*WHAT IS BEING ASKED*:
Each line of the records below that holds "computer" should be returned.

*SOURCE INFORMATION*:

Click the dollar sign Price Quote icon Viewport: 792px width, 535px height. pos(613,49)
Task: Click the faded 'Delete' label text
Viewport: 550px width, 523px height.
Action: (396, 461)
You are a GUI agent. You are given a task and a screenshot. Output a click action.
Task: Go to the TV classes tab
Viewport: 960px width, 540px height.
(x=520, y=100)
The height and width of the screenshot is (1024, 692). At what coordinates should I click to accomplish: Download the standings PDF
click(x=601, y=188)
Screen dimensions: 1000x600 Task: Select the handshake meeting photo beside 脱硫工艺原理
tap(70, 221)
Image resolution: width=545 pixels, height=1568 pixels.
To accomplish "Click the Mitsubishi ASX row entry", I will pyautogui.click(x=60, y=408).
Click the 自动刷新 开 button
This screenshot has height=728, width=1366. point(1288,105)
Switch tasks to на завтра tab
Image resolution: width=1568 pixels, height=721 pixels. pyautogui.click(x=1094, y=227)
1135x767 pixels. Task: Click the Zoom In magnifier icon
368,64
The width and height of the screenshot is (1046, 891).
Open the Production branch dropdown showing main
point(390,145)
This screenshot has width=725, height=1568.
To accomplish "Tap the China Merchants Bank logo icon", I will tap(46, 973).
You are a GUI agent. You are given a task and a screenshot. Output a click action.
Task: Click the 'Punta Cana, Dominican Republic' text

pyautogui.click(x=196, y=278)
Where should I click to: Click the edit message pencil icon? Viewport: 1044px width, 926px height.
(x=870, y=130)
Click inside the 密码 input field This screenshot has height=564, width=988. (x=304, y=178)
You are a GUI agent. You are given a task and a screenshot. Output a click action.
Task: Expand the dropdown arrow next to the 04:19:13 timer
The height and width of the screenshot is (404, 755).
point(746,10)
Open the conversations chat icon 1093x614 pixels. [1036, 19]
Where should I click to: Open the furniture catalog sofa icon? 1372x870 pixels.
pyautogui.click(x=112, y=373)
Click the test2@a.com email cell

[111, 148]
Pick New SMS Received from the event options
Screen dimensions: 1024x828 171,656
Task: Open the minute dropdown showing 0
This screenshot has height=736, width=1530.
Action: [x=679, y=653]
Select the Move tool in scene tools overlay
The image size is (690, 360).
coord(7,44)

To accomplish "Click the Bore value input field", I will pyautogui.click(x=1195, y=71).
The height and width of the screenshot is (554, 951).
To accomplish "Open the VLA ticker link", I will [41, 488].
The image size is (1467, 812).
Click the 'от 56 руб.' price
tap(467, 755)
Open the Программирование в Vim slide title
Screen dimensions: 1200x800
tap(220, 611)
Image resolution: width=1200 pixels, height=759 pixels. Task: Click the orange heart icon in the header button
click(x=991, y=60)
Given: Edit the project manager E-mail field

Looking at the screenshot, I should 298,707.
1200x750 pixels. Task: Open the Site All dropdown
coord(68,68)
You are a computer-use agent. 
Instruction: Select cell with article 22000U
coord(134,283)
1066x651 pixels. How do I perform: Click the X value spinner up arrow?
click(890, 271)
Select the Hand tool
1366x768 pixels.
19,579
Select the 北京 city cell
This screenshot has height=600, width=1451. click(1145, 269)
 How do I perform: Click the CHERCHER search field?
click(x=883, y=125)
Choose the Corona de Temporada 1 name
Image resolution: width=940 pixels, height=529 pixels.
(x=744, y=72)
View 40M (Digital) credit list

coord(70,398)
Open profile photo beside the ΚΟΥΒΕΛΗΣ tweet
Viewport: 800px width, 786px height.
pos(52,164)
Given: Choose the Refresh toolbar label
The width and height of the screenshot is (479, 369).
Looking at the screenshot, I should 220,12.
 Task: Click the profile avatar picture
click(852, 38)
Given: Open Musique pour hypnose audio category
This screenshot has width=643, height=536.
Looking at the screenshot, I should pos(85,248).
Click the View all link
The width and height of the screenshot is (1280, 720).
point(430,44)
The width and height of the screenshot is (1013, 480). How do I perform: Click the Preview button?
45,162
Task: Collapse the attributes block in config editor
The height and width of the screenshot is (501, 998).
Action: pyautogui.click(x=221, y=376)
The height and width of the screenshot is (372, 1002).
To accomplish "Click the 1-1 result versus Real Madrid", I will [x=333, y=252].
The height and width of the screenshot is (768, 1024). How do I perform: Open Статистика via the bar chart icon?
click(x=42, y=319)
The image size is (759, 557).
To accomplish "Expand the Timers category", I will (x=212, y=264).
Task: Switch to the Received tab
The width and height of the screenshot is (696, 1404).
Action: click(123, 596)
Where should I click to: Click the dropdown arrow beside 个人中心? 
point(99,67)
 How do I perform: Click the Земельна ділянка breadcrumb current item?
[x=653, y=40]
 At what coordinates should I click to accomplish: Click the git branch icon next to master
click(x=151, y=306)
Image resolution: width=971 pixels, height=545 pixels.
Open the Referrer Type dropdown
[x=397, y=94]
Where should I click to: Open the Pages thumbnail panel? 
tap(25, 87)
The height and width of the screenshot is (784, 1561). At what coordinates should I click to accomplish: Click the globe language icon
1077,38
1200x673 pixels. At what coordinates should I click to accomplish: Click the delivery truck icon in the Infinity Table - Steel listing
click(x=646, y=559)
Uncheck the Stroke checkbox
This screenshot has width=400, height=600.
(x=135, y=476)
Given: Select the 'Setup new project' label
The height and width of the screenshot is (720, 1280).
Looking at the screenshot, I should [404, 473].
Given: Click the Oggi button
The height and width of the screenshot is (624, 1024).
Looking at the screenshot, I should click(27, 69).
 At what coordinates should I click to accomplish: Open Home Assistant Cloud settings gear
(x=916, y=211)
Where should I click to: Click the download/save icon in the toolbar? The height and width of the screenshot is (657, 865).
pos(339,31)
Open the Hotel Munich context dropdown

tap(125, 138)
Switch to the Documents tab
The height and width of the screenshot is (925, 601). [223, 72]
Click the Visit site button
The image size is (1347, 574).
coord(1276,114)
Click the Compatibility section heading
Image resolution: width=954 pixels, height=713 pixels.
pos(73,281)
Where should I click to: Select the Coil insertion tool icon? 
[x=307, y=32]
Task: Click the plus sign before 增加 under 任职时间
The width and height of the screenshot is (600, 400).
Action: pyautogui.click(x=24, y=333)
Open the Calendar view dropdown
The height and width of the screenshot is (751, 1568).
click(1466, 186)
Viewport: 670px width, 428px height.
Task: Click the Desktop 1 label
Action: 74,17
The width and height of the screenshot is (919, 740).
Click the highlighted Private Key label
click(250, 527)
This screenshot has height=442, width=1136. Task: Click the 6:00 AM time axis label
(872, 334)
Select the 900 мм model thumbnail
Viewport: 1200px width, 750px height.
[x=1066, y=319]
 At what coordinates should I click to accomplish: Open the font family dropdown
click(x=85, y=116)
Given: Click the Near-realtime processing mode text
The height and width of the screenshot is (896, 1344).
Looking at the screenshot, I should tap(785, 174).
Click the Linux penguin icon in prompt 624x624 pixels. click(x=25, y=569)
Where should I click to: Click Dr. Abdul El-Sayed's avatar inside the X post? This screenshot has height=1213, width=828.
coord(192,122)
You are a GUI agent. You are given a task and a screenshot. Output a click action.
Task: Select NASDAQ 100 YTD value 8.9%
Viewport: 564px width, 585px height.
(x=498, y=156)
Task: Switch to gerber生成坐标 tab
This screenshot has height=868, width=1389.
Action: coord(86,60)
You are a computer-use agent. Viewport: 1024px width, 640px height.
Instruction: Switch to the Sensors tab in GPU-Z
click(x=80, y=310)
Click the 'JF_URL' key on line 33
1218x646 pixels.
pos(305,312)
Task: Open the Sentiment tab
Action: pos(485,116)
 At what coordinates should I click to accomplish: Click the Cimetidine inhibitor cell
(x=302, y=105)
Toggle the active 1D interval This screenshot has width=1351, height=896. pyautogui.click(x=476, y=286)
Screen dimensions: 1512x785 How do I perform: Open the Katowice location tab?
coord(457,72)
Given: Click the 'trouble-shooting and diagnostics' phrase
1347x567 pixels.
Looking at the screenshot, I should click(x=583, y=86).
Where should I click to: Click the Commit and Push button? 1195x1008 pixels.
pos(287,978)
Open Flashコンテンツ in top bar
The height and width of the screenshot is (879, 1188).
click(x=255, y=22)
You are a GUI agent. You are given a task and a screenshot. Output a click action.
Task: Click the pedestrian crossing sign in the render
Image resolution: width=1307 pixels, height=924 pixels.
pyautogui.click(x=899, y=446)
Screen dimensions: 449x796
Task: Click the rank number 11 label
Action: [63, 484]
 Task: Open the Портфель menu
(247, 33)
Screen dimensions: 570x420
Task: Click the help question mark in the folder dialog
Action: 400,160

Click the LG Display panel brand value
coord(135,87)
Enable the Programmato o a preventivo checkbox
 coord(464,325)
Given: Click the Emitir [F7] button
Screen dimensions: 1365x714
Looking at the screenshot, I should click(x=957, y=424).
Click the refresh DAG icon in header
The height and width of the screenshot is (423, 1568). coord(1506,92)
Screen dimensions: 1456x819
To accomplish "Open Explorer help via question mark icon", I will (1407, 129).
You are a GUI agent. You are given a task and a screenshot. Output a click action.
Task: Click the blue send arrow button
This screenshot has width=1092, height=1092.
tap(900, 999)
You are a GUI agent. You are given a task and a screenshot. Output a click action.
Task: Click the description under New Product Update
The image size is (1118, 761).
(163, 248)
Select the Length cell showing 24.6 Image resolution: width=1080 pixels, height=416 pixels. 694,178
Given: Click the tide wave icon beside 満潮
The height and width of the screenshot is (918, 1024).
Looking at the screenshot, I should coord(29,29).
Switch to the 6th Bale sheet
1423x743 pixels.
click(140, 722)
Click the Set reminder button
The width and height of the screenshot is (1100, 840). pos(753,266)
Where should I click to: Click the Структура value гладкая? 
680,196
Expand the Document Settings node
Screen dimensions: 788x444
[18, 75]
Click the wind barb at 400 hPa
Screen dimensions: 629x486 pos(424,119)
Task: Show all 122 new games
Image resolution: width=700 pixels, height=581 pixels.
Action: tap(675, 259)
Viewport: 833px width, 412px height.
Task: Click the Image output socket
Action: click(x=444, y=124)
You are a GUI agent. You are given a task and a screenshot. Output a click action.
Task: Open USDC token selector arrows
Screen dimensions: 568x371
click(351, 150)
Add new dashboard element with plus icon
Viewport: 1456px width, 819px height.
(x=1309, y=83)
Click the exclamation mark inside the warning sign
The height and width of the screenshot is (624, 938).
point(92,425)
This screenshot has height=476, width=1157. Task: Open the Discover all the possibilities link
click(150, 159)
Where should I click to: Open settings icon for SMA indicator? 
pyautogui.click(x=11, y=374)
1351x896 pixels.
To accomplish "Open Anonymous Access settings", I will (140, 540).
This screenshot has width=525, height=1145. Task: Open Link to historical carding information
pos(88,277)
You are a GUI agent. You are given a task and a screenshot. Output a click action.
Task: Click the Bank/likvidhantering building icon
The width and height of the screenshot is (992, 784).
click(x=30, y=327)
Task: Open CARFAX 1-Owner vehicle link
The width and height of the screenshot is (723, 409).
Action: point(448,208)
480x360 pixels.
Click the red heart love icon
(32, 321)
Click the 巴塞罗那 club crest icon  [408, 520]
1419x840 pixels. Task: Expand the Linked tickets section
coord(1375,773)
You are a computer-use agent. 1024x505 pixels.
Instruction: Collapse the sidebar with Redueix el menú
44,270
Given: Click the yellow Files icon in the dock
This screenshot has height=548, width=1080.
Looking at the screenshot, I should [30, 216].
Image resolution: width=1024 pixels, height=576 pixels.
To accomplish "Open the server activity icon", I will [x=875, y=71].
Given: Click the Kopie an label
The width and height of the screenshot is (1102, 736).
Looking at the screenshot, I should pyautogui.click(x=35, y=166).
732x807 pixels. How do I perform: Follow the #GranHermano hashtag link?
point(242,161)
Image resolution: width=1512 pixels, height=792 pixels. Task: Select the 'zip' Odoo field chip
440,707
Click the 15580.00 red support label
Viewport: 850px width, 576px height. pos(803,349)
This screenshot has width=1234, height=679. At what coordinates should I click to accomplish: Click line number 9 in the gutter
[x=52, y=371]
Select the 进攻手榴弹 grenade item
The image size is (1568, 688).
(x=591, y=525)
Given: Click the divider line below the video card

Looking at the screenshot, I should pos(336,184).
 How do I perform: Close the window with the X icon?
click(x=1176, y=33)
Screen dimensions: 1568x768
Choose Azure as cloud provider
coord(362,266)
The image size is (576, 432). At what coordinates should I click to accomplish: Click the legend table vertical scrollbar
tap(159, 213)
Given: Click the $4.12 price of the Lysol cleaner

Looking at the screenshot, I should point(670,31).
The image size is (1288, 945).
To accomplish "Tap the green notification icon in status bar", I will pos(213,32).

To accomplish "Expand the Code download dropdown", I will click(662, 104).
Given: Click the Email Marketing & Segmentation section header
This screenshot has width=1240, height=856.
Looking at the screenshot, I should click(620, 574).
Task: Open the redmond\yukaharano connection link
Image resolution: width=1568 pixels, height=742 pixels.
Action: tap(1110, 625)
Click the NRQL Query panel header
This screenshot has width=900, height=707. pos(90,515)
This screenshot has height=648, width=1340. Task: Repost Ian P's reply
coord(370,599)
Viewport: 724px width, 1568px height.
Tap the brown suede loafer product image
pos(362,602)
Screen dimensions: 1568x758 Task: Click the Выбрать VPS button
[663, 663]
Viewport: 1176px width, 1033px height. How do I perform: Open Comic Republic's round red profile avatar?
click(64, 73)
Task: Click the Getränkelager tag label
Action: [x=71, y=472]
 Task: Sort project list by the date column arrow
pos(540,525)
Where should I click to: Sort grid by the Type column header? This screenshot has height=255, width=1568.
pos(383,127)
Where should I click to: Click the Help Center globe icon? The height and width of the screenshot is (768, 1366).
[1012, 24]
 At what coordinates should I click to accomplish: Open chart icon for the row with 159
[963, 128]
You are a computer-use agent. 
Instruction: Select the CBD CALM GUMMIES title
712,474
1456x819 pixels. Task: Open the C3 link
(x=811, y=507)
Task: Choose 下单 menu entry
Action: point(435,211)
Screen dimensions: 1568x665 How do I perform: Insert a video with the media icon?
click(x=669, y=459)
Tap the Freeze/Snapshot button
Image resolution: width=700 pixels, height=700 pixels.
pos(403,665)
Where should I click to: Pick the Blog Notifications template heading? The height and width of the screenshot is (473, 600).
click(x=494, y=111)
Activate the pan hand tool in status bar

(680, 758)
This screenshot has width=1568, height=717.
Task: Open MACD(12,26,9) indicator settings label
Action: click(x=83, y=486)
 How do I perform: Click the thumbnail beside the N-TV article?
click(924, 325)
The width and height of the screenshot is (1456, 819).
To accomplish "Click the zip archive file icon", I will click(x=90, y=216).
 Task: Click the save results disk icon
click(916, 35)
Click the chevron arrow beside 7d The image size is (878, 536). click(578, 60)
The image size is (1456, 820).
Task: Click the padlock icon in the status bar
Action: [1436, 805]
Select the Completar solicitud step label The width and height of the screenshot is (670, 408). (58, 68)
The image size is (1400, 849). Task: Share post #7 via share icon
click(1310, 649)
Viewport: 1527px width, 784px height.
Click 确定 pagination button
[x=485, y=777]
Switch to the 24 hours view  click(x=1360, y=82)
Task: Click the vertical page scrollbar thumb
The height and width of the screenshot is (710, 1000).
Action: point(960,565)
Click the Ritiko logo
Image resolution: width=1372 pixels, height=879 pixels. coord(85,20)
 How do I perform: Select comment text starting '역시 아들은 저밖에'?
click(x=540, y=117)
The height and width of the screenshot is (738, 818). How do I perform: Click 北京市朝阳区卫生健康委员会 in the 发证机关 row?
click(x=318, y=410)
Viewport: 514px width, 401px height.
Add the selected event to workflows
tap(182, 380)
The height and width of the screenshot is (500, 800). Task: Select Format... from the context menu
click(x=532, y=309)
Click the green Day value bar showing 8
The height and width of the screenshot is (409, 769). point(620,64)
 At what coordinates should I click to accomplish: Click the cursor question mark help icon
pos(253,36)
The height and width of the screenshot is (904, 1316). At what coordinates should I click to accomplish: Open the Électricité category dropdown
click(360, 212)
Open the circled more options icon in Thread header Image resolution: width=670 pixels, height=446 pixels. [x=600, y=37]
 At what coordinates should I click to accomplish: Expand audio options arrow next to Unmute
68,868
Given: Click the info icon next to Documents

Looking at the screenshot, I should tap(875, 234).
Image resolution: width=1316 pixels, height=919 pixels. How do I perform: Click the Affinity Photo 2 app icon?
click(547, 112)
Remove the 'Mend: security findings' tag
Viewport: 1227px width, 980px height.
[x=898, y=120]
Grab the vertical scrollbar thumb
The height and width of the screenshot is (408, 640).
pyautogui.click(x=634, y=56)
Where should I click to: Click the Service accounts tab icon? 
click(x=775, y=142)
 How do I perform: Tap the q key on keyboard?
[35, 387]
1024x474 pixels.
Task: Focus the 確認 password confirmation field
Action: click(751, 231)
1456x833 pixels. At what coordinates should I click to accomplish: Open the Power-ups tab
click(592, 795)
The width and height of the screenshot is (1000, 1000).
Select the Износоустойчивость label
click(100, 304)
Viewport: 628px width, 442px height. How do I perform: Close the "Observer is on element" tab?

*RESULT FOR THIS TASK*:
You are a computer-use agent. 
You are a computer-use agent. Viewport: 1024px width, 640px height.
You are a computer-use agent. 1024x505 pixels.
You are a computer-use agent. 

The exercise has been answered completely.